La prise en compte de cette situation spécifique, comme l’a souligné le Red Network, dans une déclaration en date du 25 avril 2015, doit aboutir à renforcer le refus des chantages visant à ce que le gouvernement continue à faire face aux dites obligations des créanciers. Tout recul face aux créanciers ne peut que renforcer les positions des forces de droite, renforcer les positions des créanciers et décourager les forces qui ont soutenu Syriza. La déclaration du Red Network, insiste sur la nécessité de ne plus payer les intérêts de la dette et les « tranches » du principal. Ce qui est « une condition sine qua non pour l’élimination du mémorandum et de la politique d’austérité ». (Rédaction A l’Encontre)
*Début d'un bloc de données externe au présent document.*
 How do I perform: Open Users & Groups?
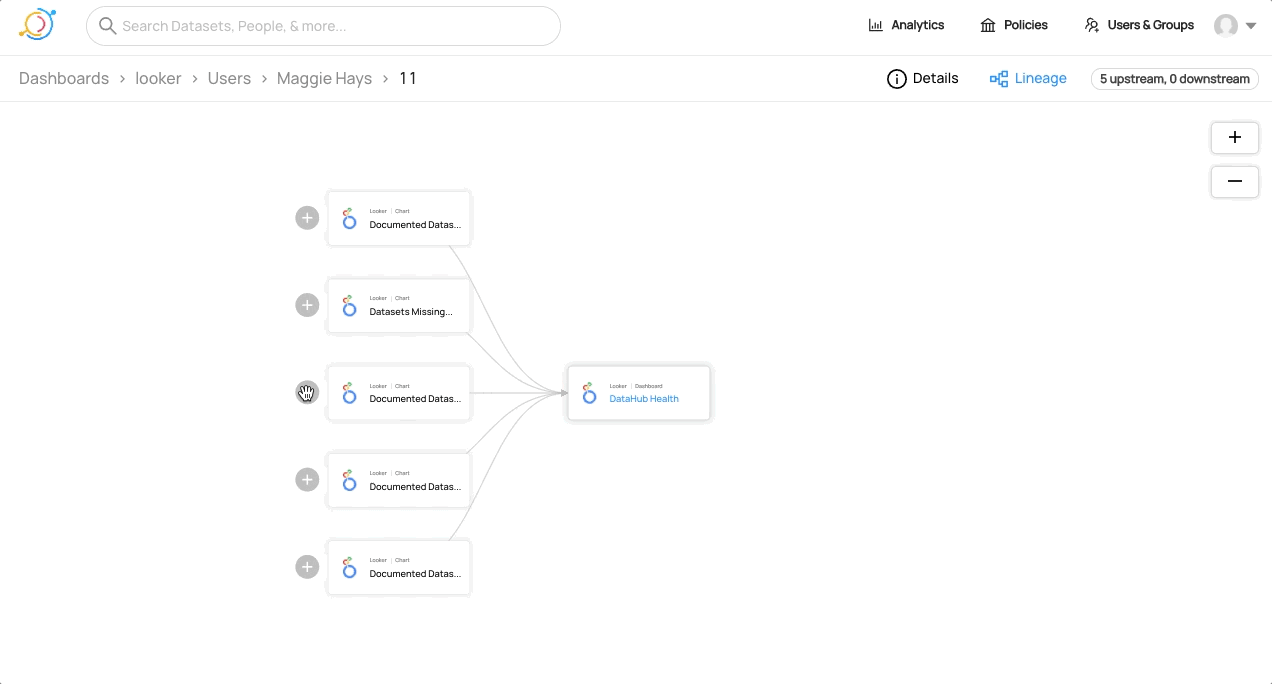coord(1139,25)
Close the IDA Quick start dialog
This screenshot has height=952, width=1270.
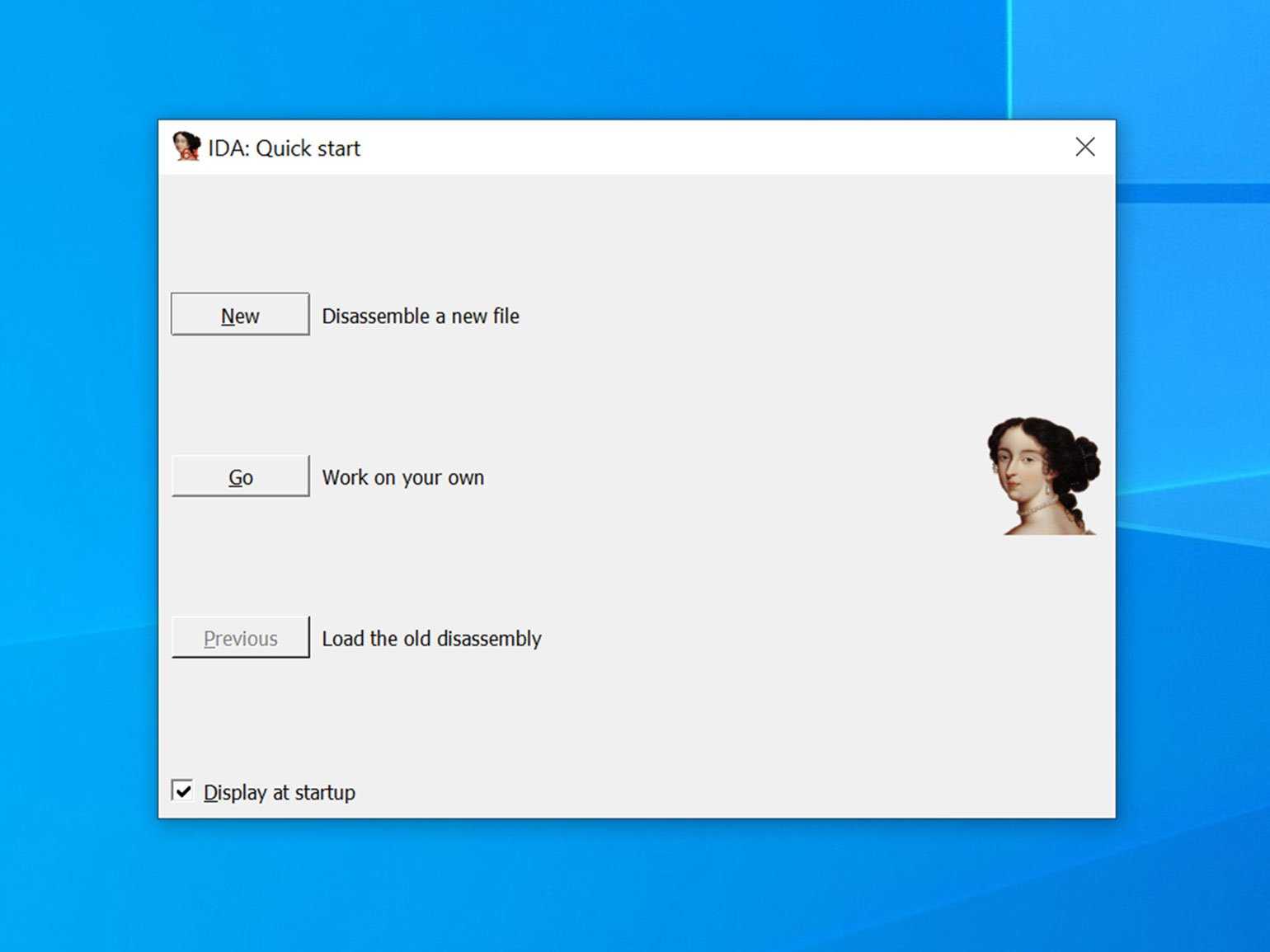point(1084,147)
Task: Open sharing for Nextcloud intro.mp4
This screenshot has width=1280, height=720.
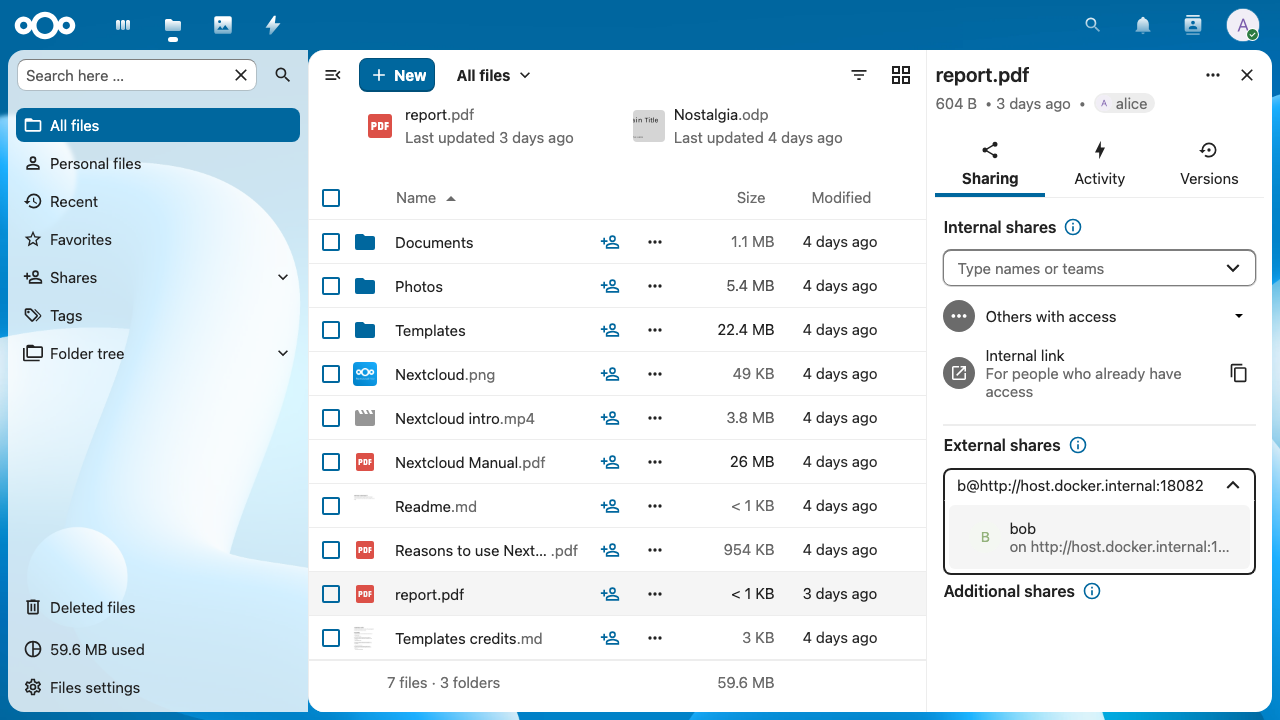Action: point(610,418)
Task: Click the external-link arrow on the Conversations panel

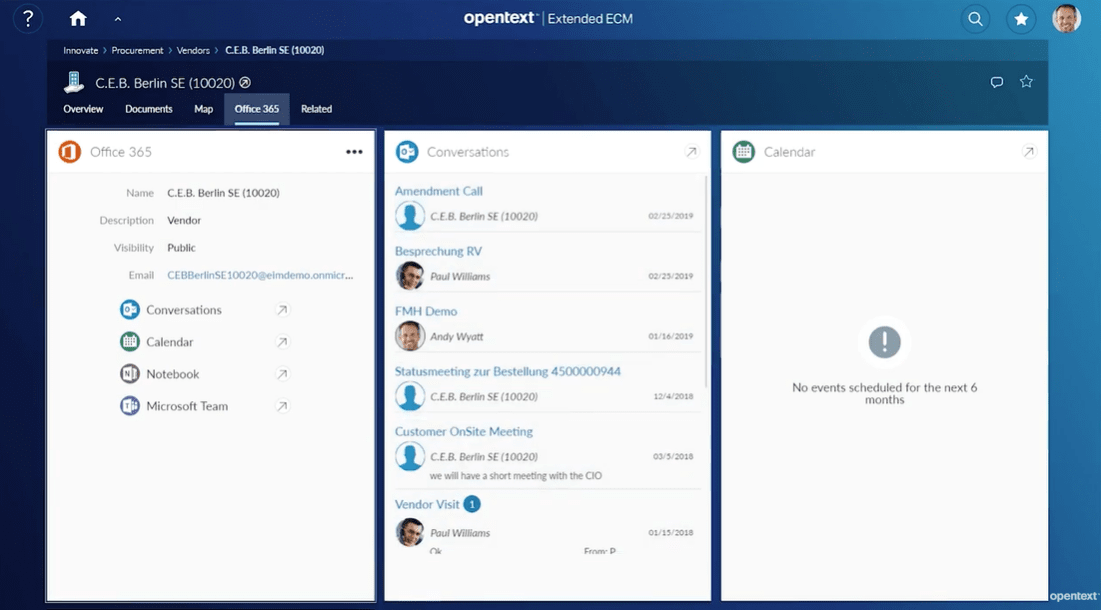Action: point(691,152)
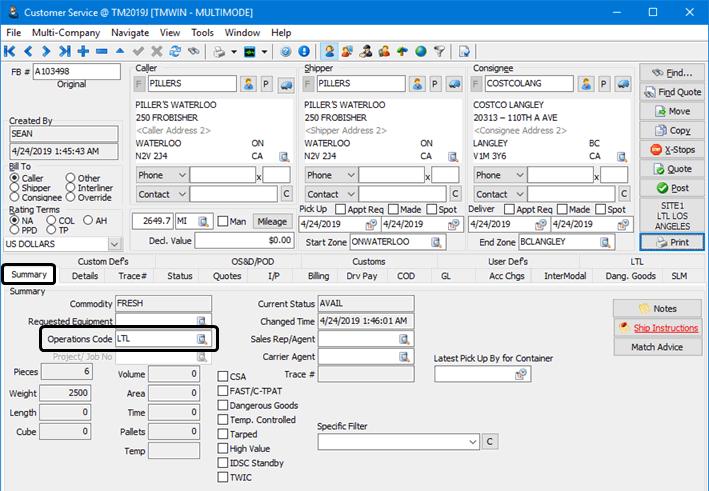Click the globe icon in the toolbar
This screenshot has width=709, height=491.
click(420, 51)
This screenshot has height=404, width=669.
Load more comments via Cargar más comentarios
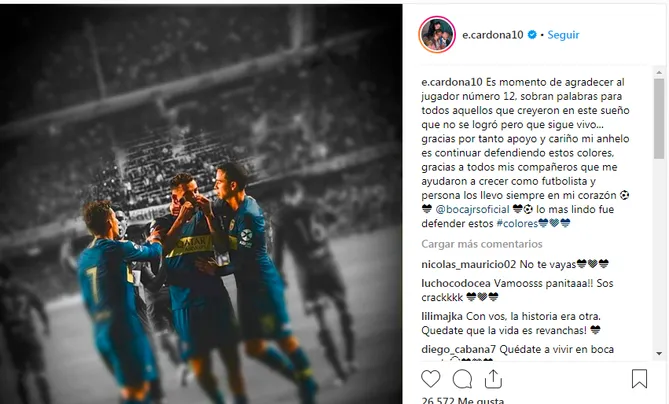(482, 244)
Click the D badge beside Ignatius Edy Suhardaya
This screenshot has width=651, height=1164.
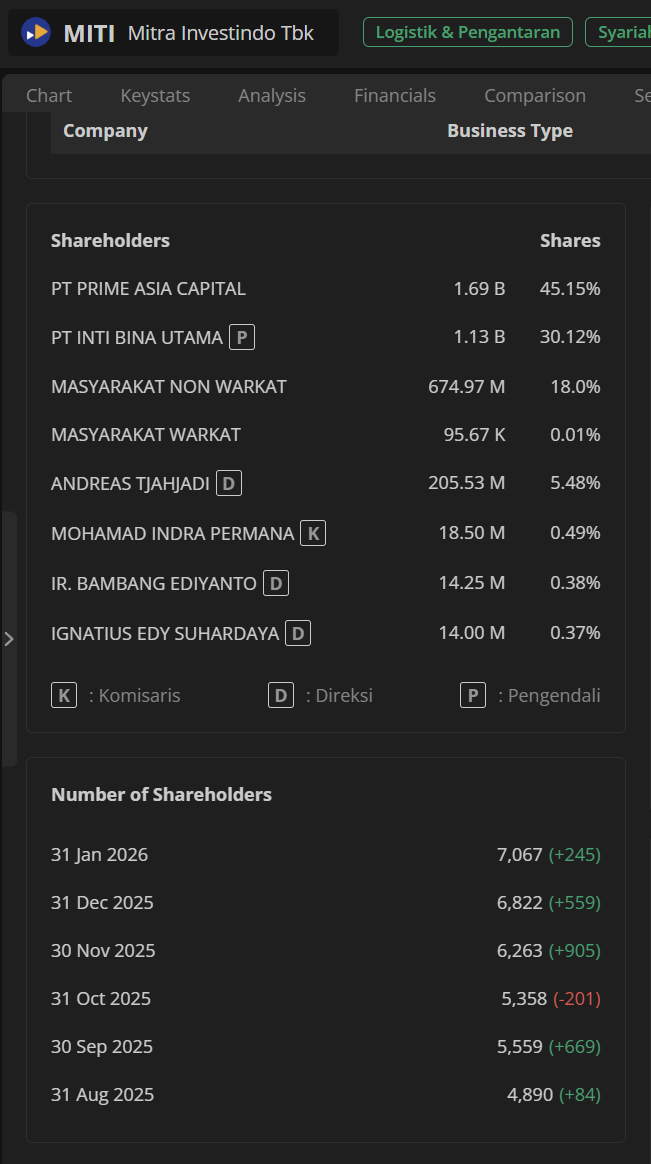pyautogui.click(x=298, y=633)
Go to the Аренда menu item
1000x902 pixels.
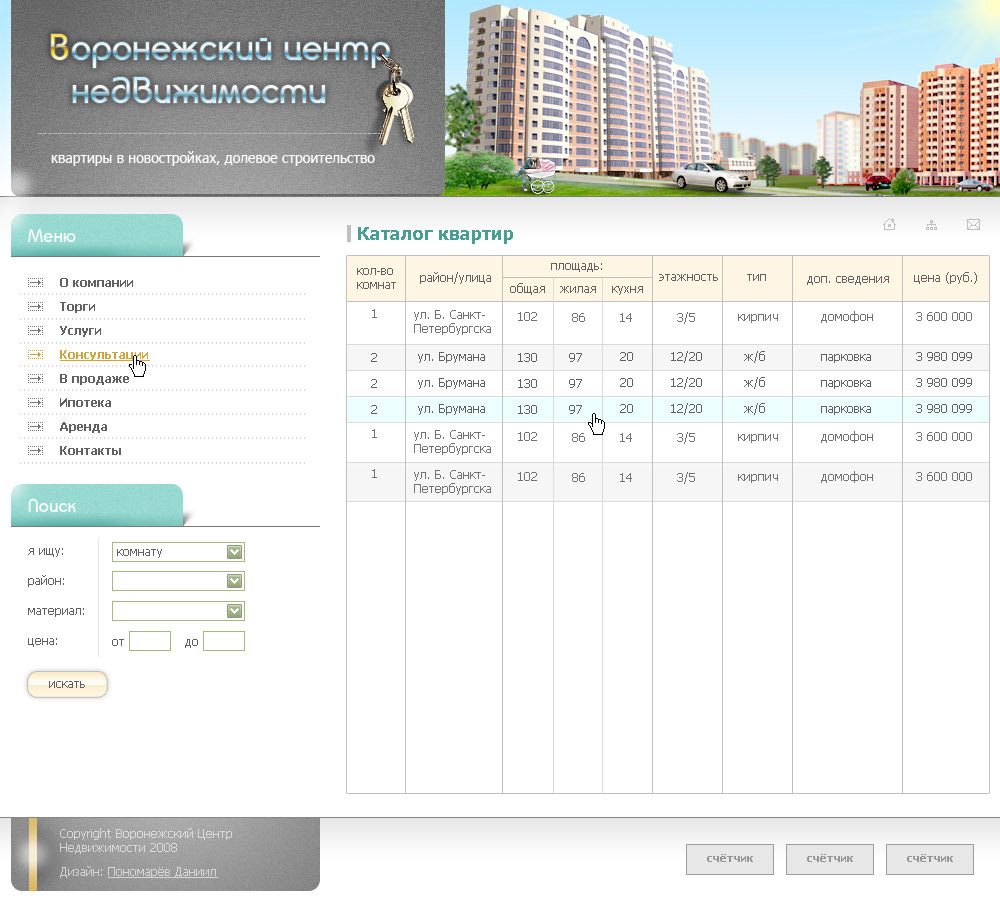click(x=83, y=427)
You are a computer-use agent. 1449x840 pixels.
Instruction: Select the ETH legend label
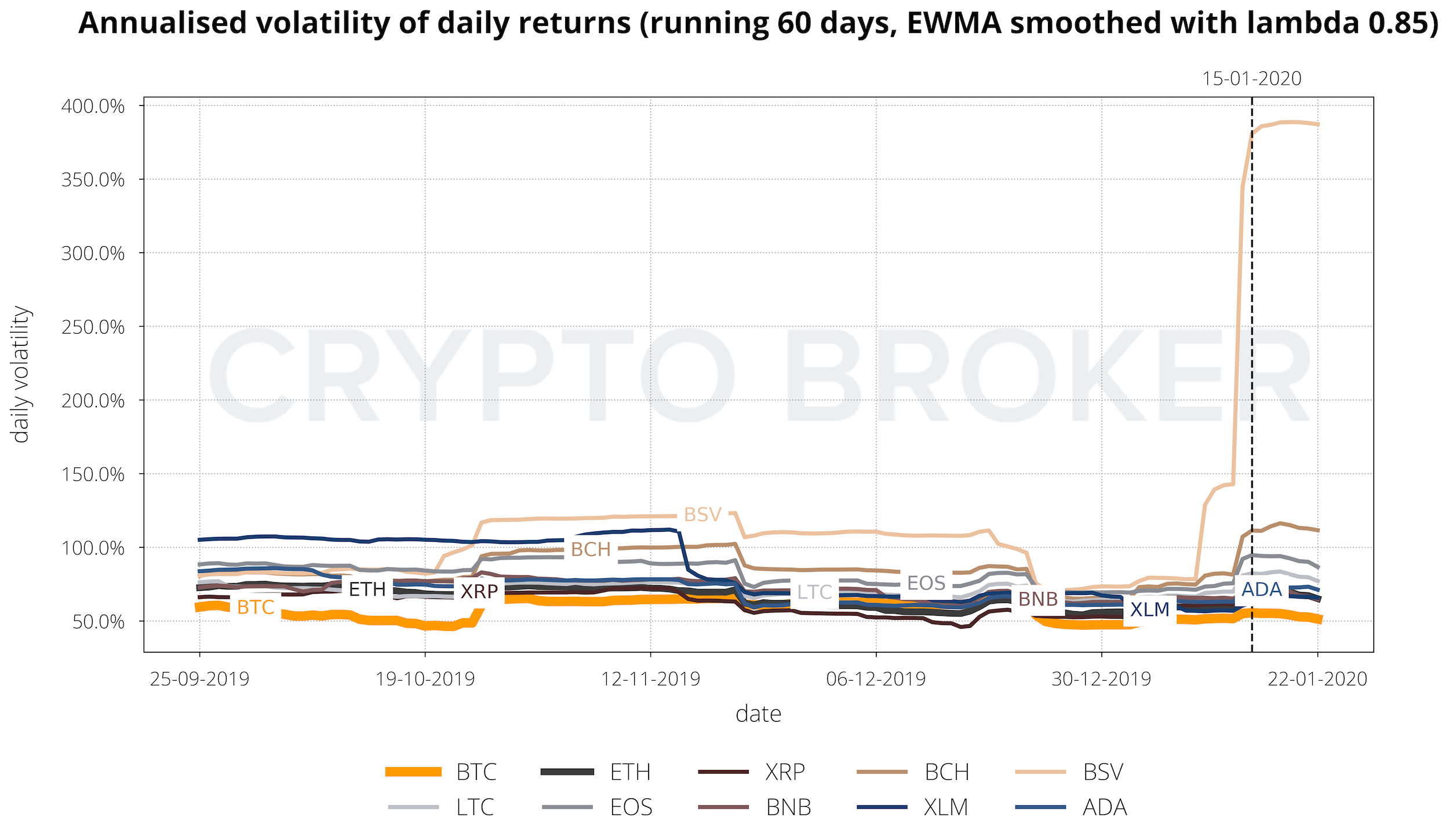630,772
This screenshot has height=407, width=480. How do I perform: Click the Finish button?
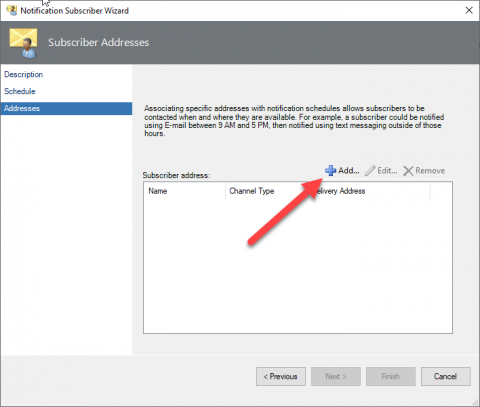(x=391, y=376)
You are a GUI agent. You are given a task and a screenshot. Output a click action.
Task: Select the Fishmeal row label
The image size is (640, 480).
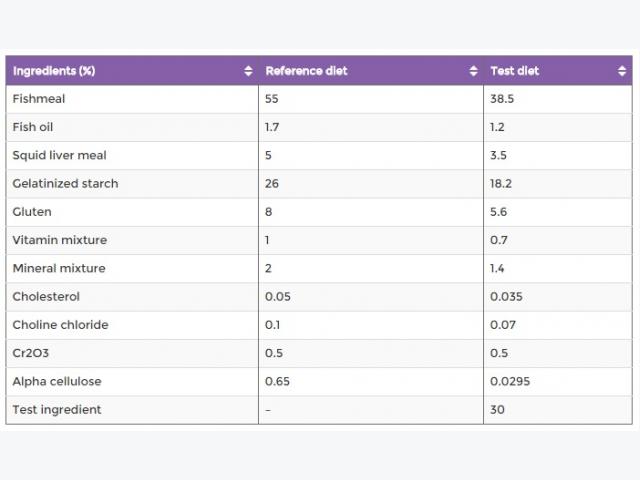point(39,99)
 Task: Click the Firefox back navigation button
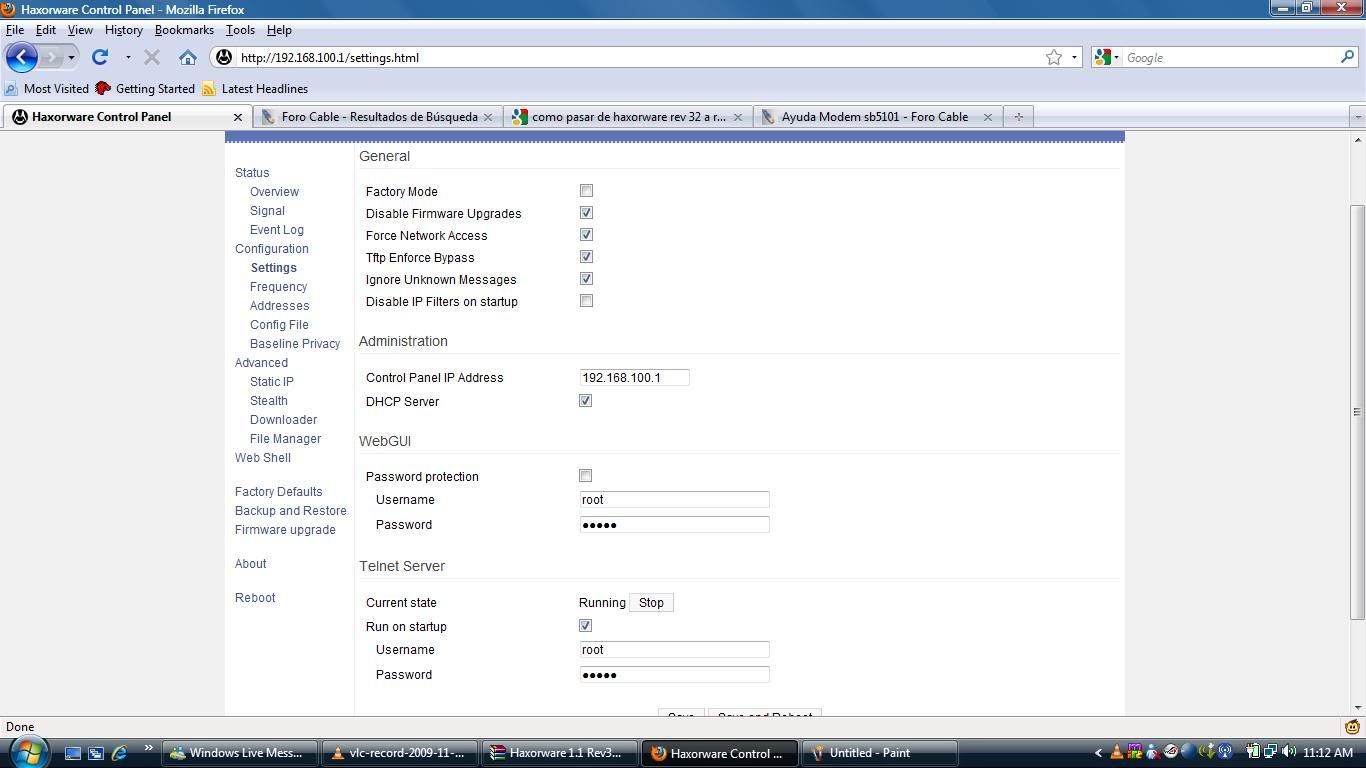22,57
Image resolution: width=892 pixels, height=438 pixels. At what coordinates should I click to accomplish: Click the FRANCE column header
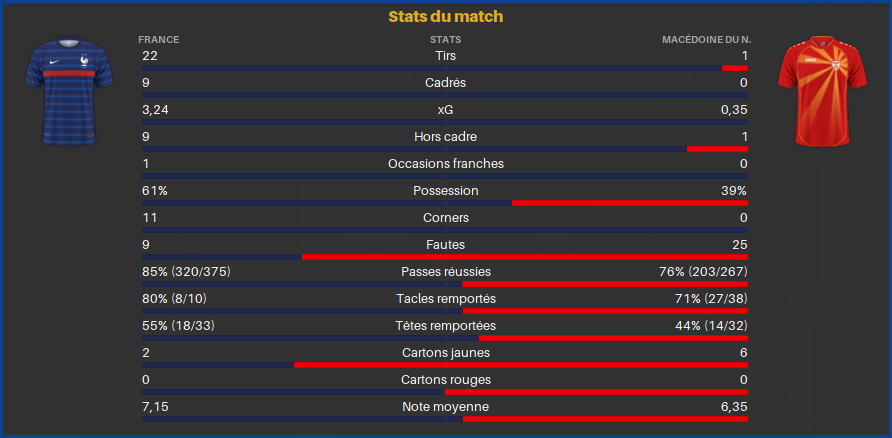159,40
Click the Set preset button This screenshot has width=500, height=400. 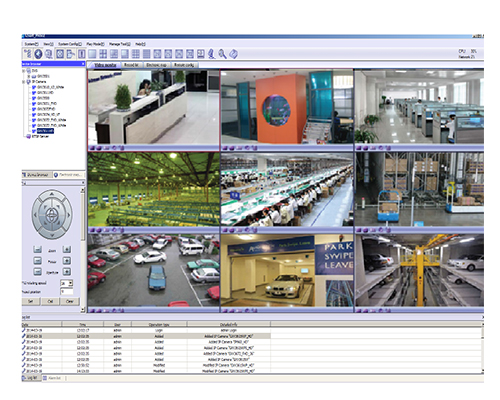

[2] Le 29 avril, la BCE a élevé le plafond de son financement d’urgence (ELA – « emergency liquidity assistance ») des banques grecques. Il passe ainsi à 76,9 milliards d’euros. L’institution révise désormais chaque semaine le montant qu’elle alloue aux établissements financiers grecs. L’ELA est, depuis février, la seule aide fournie – mais placée sous conditions de la poursuite de la politique « mémorandaire » – par la BCE aux banques grecques.
La BCE n’accepte plus d’abonder les banques grecques qui déposent auprès d’elle en garantie des obligations de l’Etat. Cette mesure, qui était déjà exceptionnelle lors du gouvernement Samaras, a pris fin en janvier 2015, lors du changement de gouvernement. La BCE ne fait pas de politique, paraît-il !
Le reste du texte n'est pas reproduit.